Saved entries
---

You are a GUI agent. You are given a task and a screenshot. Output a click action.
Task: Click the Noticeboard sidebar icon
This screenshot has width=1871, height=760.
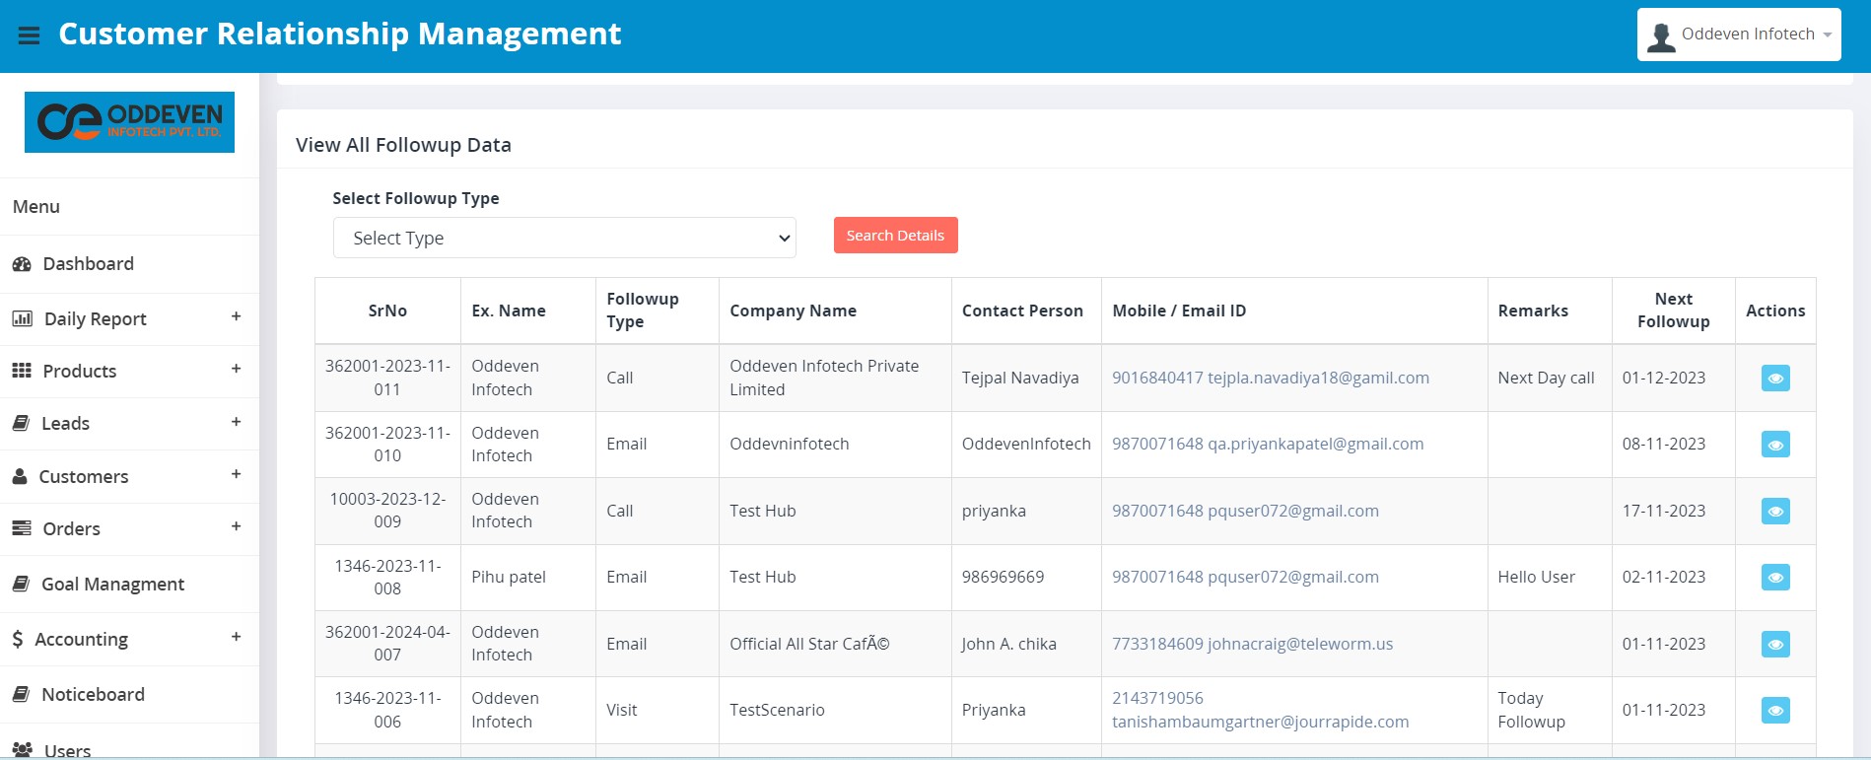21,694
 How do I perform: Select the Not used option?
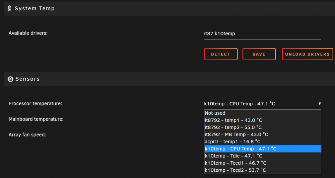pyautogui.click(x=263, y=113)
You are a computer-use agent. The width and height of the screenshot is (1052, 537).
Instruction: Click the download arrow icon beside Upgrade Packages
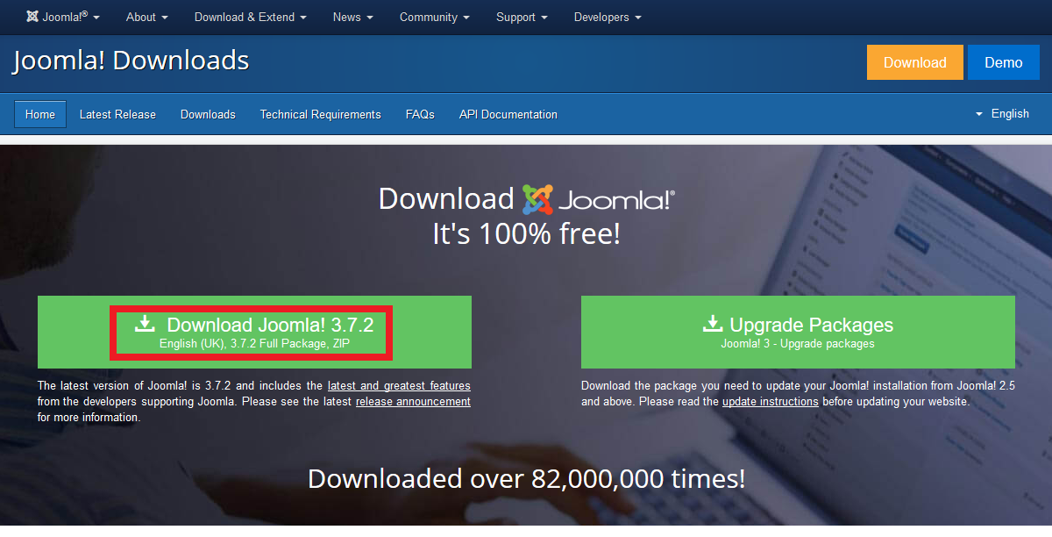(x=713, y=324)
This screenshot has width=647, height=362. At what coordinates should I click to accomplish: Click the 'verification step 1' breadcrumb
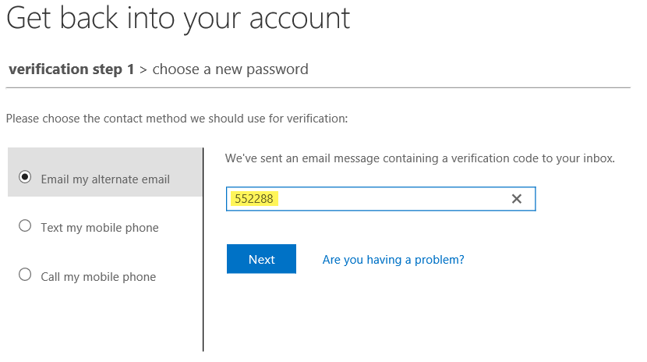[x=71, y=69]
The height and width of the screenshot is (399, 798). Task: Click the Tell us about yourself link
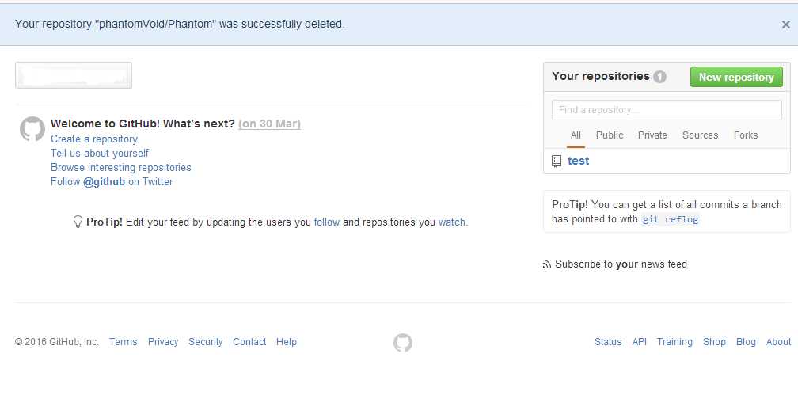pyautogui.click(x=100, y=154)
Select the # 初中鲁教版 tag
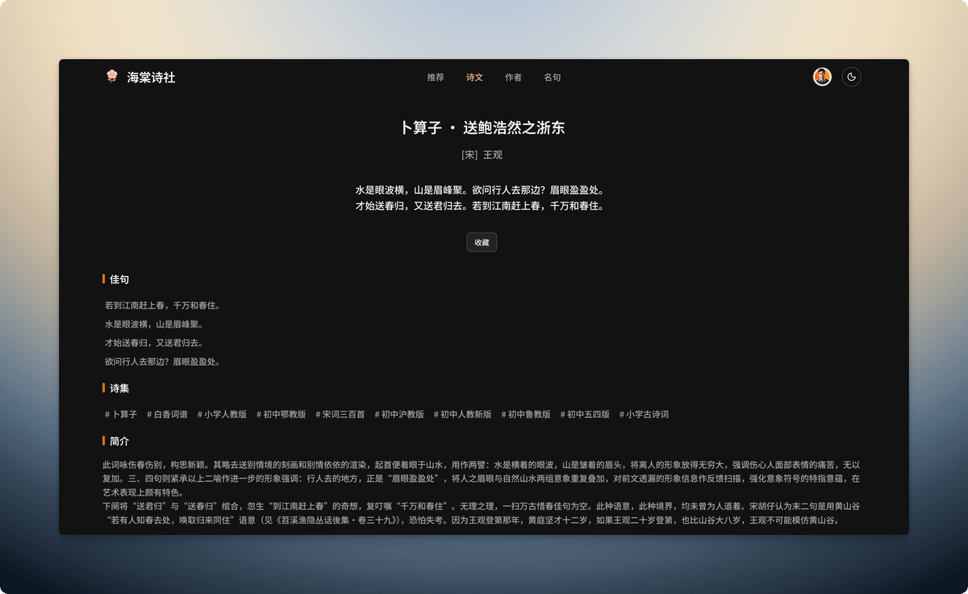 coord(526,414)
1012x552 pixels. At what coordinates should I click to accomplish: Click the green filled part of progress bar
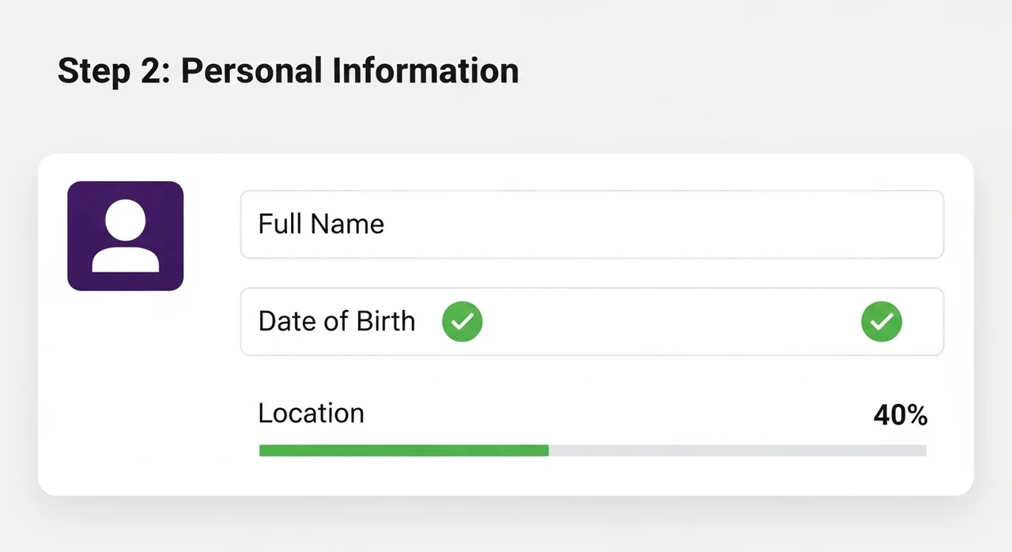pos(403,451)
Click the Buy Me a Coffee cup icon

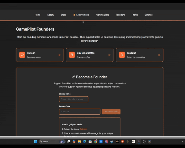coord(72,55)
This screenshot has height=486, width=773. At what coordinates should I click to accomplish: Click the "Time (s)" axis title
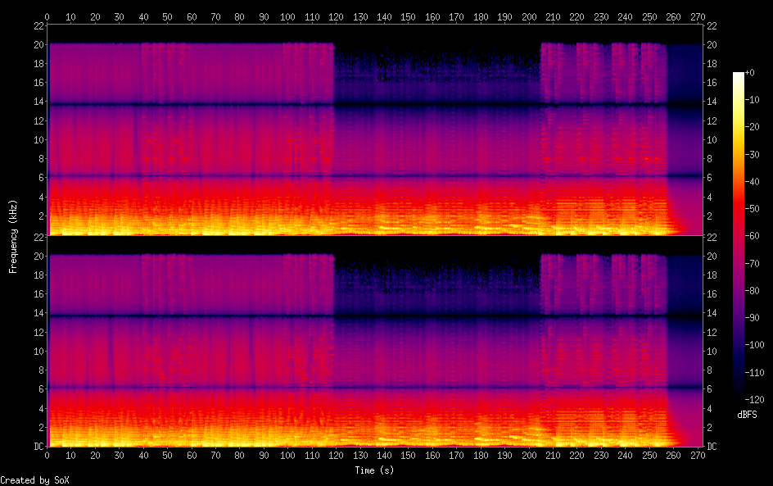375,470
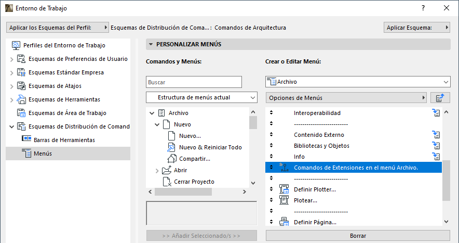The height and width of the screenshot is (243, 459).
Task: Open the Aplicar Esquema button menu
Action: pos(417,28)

---

[DIRECTIONS FOR THIS TASK]
Set down exactly, and only, the lines from the one holding "Click the Buy Me a Coffee cup icon" to the end of the records above, leaving every picture out.

[TASK SOLUTION]
Click the Buy Me a Coffee cup icon

coord(72,55)
This screenshot has height=486, width=773. At what coordinates should I click to accomplish: Click the "Time (s)" axis title
375,470
The height and width of the screenshot is (243, 459).
Task: Open the Aplicar Esquema button menu
Action: pos(417,28)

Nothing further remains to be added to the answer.